§ **Stated goal**
Reproduce each of the following entries word for word.

⁂

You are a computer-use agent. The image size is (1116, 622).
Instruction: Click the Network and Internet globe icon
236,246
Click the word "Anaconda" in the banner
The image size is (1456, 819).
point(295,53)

⁂

§ **Reply**
You are a computer-use agent. The image size is (1116, 622).
Instruction: Click the Network and Internet globe icon
236,246
Click the word "Anaconda" in the banner
The image size is (1456, 819).
point(295,53)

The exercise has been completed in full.